Largwe Baptist church in Memphis, Tennessee

First Baptist Church is a Baptist church located in Memphis, Tennessee. It was established in 1839. The church has been considered influential amongst moderate Baptists throughout the southern United States since its founding.

==History==

The First Baptist Church of Memphis was organized in April 1839. First Baptist was organized with eleven charter members, meeting in an old log schoolhouse in Downtown Memphis. Its 1907 neo-classical church building designed by R. H. Hunt was completed in 1907. In December 1951, famed Baptist Statesman Rev. Dr. R. Paul Caudill moved the church from the corner of Linden and Lauderdale in the southern portion of Downtown Memphis, to a new location on the edge of Midtown Memphis at 200 East Parkway North.
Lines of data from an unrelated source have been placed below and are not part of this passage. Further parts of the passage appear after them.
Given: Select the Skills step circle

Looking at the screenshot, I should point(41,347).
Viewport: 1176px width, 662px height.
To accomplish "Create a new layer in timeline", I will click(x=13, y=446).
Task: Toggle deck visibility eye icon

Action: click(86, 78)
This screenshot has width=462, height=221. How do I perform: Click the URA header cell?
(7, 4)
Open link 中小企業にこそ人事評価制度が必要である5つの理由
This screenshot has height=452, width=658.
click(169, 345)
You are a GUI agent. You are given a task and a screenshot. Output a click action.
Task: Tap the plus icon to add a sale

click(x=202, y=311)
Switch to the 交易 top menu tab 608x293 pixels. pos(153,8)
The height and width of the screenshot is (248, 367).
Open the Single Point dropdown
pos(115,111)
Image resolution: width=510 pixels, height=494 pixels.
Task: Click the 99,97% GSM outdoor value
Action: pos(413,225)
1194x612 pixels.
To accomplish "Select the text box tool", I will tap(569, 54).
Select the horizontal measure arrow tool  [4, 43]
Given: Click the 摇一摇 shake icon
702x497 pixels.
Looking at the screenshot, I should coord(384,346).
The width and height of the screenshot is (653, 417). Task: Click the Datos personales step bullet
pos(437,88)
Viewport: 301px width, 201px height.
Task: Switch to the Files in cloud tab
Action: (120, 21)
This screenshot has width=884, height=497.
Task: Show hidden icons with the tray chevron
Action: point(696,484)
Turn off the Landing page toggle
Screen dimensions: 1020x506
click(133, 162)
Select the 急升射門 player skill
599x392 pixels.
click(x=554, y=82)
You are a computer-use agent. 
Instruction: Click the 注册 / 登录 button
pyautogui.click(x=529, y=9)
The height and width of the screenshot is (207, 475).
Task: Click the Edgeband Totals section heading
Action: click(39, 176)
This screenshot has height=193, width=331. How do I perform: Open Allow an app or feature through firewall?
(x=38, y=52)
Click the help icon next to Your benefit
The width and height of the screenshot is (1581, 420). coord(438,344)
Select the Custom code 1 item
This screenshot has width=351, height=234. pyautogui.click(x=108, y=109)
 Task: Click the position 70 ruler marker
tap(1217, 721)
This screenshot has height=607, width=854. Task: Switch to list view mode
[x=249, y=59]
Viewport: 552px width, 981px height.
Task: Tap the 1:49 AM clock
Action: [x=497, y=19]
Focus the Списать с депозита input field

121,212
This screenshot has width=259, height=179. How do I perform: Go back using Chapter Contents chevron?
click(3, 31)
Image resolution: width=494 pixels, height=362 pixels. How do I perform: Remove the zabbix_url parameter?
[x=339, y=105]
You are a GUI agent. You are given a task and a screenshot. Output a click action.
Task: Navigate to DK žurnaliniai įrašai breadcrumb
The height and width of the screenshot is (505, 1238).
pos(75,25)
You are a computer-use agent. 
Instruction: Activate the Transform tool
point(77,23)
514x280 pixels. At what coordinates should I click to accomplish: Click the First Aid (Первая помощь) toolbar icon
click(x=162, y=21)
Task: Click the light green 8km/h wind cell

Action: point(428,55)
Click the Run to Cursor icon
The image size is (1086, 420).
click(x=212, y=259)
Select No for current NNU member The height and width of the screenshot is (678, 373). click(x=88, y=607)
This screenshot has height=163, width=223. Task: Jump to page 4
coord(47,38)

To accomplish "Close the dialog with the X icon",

The former building became the home of Mt. Olive Cathedral Christian Methodist Episcopal Church.

===Music===

The church has had a rich history of traditional music. Musical instruments include its 1951 Wicks pipe organ, located in its sanctuary, and its 1958 M.P. Möeller pipe organ, located in the Caudill Chapel.

Rev. Ray Hatton was the minister of music since 1986 and Dr. Michelle Dixon-Cronk, D.M.A. had served as the organist since 1990. Music director Earl Holloway preceded Rev. Hatton, and organist Lamar King preceded Dr. Cronk.

==Senior pastors==

- Rev. Dr. Arthur Upshaw Boone 1898-1930
- Rev. Dr. Robert Johnston Bateman 1931-1943
- Rev. Dr. Robert Paul Caudill 1944-1976
- Rev. Dr. Earl Clinton Davis 1976-1994
- Rev. Dr. Kenneth C. Corr 1996-2007
- Rev. Dr. Frank David Breckenridge 2008-2018
- Rev. Dr. Kathryn Spangler Kimmel 2021-present

==Notable clergy==

- Rev. Dr. Carol McCall-Richardson
- Rev. Phimphone Phetvixay

==Controversies==

During the early 1970s, the church voted to allow an African American family to join, being the first Southern Baptist Church in Memphis to do so.

During the 1980s, the church began ordaining women to the diaconate.

During July 1994, Rev. Dr. Earl C. Davis led approximately half of the church membership to plant Trinity Baptist Church, in Cordova.

During 2001, the church ordained a lifelong member of the church, Rev. Dr. Carol McCall-Richardson to the pastorate. She served as the church's associate pastor until her retirement in 2012.